Print the item lines below unchanged, starting at the line that contains "Image resolution: width=864" and ending at the line that contains "[x=98, y=149]", with both of those lines included.

________

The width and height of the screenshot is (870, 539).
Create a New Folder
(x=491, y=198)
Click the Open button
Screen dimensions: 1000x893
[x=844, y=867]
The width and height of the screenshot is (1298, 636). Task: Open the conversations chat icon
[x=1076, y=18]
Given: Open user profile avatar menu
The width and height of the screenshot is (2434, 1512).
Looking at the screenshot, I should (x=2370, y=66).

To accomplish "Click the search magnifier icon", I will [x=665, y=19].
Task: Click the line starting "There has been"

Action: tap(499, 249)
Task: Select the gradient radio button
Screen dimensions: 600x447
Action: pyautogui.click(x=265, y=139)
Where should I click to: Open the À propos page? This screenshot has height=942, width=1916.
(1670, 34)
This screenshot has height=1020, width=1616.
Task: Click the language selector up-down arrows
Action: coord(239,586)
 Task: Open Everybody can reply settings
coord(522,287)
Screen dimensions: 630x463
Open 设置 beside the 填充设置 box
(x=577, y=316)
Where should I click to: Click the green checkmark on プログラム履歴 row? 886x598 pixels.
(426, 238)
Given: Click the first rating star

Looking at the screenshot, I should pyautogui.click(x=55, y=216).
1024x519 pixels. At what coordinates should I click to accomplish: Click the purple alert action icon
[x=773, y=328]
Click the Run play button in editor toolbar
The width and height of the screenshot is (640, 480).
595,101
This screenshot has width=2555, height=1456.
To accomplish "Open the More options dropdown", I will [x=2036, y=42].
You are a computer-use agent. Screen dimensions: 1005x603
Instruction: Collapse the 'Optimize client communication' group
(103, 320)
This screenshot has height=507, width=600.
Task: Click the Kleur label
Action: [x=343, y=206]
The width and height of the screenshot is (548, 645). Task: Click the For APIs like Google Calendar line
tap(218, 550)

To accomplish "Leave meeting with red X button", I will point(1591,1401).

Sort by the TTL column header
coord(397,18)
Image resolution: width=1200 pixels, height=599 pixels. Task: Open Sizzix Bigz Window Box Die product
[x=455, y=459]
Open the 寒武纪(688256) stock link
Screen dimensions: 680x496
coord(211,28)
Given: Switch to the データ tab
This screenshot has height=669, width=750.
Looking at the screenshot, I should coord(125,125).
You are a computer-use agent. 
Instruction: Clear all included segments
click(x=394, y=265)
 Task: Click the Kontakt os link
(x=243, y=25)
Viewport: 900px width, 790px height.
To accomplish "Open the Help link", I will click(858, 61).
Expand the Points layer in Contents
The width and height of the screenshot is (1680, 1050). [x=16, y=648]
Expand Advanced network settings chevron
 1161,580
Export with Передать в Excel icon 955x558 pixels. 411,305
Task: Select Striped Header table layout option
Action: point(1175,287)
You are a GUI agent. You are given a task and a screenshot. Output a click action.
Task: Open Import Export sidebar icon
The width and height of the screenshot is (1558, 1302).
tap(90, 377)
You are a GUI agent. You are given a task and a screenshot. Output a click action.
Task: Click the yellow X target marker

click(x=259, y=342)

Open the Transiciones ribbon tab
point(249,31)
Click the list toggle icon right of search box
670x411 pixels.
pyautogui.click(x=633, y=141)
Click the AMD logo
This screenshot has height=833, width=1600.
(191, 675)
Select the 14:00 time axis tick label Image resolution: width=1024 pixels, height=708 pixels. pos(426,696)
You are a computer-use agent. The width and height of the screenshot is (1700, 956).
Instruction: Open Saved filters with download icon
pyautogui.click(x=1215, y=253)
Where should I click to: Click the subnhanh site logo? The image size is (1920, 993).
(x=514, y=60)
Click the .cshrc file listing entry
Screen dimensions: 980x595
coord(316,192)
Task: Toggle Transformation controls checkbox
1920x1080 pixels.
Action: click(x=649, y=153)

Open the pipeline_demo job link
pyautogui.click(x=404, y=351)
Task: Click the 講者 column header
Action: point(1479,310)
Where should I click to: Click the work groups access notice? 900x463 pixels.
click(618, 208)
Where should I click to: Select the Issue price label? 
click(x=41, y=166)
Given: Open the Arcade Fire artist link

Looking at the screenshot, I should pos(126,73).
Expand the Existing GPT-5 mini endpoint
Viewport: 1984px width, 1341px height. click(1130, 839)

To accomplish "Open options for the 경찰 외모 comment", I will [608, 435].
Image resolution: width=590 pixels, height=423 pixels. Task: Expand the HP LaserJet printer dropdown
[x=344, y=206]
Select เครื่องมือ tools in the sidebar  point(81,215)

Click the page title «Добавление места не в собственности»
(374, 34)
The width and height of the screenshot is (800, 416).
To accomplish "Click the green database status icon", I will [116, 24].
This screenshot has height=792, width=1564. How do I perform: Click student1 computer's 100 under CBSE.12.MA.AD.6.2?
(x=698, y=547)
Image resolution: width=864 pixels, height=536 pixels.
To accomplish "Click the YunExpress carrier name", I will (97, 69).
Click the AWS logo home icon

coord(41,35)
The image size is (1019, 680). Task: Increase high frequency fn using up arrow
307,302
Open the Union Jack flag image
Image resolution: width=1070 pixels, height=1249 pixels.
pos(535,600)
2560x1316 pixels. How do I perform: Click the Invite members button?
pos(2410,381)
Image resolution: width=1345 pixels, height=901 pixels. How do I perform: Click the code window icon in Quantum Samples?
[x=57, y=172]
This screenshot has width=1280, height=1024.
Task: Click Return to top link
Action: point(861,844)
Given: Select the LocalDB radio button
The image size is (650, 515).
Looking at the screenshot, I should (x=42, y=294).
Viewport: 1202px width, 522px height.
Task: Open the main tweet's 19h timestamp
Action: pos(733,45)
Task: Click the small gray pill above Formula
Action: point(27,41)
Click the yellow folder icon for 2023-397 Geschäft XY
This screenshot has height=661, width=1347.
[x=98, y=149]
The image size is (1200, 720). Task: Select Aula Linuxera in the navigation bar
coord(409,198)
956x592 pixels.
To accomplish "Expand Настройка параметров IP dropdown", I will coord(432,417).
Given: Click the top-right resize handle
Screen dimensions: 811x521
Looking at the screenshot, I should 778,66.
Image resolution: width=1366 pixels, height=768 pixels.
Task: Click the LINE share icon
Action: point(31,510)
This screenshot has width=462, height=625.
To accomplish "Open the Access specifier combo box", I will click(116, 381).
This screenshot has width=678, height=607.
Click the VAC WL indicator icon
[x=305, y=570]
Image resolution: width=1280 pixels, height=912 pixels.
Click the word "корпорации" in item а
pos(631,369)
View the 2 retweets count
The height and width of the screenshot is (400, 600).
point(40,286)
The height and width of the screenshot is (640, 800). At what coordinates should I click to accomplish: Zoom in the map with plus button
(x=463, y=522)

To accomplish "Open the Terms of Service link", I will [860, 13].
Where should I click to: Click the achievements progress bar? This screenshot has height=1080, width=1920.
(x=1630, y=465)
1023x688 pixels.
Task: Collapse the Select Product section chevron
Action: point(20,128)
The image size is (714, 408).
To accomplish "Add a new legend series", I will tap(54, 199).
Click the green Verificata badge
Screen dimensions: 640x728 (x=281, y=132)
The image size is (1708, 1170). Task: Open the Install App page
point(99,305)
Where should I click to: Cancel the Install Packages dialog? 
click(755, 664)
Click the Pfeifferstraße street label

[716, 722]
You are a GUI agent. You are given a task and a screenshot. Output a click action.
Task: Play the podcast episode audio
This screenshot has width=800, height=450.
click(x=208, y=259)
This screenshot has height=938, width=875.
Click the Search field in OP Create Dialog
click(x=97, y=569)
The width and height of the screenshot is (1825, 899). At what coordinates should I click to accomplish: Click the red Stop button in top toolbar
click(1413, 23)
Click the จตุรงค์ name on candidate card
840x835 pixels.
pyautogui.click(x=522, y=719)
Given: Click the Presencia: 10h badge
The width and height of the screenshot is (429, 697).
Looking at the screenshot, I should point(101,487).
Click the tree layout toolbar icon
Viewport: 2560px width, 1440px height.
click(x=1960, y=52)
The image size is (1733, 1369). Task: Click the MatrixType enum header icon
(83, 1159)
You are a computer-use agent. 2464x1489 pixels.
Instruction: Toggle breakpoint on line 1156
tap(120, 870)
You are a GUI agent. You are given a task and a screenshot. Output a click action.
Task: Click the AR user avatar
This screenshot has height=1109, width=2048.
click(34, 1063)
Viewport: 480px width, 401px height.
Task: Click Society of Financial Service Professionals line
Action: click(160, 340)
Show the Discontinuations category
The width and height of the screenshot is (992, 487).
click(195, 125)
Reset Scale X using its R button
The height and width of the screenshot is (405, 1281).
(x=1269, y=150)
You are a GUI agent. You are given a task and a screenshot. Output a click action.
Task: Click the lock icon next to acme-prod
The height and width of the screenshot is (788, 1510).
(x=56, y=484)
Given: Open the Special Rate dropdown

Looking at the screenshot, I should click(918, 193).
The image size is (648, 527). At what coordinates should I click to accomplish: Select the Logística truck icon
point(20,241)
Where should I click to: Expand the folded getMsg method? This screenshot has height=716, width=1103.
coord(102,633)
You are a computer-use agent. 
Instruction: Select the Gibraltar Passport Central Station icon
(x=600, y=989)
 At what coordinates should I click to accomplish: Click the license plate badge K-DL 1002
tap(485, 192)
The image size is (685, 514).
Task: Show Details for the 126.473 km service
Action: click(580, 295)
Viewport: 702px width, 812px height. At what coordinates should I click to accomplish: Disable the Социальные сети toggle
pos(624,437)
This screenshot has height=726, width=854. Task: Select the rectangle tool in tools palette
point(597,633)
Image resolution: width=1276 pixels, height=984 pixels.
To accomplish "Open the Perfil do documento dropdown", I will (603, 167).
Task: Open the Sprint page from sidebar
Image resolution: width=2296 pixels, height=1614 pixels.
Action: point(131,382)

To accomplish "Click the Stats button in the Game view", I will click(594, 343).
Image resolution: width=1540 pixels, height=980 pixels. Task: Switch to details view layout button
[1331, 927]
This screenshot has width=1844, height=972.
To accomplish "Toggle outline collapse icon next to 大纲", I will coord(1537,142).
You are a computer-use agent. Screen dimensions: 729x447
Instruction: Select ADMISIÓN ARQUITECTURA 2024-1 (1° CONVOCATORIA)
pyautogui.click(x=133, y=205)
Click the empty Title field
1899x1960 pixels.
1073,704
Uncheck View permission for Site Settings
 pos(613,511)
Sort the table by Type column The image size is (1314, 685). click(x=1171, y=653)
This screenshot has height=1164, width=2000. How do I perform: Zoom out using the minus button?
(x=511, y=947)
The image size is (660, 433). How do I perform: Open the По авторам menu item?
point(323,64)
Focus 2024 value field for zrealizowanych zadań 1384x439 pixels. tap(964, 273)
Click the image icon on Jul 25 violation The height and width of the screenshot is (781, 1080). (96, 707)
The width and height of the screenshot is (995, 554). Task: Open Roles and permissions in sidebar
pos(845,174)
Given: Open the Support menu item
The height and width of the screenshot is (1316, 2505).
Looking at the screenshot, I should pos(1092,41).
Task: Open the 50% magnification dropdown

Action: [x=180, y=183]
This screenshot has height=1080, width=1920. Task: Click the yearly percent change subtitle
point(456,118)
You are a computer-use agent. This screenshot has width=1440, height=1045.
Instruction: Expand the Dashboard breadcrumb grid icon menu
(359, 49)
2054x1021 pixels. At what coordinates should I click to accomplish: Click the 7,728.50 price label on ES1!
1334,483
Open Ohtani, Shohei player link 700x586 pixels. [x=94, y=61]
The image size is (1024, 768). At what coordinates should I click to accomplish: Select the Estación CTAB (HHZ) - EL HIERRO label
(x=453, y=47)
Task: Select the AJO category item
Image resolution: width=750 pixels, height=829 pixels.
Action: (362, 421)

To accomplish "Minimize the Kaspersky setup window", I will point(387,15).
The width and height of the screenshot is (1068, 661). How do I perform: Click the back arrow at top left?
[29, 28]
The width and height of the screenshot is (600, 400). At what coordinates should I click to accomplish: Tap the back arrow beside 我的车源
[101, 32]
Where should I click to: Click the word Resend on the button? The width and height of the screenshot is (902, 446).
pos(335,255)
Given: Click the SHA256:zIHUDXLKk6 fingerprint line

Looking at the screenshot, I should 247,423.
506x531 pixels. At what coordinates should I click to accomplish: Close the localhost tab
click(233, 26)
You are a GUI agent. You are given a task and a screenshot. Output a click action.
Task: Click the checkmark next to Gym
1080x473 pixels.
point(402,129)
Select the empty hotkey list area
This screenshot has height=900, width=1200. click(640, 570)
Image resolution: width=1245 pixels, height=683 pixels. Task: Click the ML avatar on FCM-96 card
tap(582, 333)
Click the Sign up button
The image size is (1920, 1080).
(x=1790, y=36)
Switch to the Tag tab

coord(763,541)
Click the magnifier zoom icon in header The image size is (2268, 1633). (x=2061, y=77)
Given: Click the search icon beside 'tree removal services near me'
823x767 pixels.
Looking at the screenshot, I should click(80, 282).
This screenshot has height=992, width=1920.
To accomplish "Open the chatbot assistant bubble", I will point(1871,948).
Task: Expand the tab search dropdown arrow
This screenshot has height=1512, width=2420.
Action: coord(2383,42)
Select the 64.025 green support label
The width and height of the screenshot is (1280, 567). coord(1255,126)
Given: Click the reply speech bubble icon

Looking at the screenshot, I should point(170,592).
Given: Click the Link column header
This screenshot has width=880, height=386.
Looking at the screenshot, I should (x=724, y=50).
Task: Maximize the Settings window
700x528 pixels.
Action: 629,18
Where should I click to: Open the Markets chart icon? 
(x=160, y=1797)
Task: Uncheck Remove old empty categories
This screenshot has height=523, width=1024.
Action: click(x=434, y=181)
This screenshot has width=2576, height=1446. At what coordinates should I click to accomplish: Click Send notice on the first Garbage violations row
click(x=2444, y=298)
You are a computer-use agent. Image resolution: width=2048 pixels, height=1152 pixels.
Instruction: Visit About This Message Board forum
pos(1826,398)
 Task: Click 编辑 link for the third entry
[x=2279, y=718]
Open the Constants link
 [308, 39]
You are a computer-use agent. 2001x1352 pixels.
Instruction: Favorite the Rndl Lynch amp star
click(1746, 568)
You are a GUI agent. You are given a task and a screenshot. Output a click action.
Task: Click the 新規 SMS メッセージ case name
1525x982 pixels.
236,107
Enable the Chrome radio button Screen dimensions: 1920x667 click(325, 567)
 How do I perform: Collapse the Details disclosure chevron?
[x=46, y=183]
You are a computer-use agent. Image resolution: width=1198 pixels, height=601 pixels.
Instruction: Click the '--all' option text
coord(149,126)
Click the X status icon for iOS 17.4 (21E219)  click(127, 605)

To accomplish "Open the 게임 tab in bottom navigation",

________

*EXERCISE RESULT:*
Image resolution: width=864 pixels, height=536 pixels.
To accomplish "Click the YunExpress carrier name", I will (97, 69).
Click the AWS logo home icon

coord(41,35)
The image size is (1019, 680). Task: Increase high frequency fn using up arrow
307,302
Open the Union Jack flag image
Image resolution: width=1070 pixels, height=1249 pixels.
pos(535,600)
2560x1316 pixels. How do I perform: Click the Invite members button?
pos(2410,381)
Image resolution: width=1345 pixels, height=901 pixels. How do I perform: Click the code window icon in Quantum Samples?
[x=57, y=172]
This screenshot has width=1280, height=1024.
Task: Click Return to top link
Action: point(861,844)
Given: Select the LocalDB radio button
The image size is (650, 515).
Looking at the screenshot, I should (x=42, y=294).
Viewport: 1202px width, 522px height.
Task: Open the main tweet's 19h timestamp
Action: pos(733,45)
Task: Click the small gray pill above Formula
Action: point(27,41)
Click the yellow folder icon for 2023-397 Geschäft XY
This screenshot has height=661, width=1347.
[x=98, y=149]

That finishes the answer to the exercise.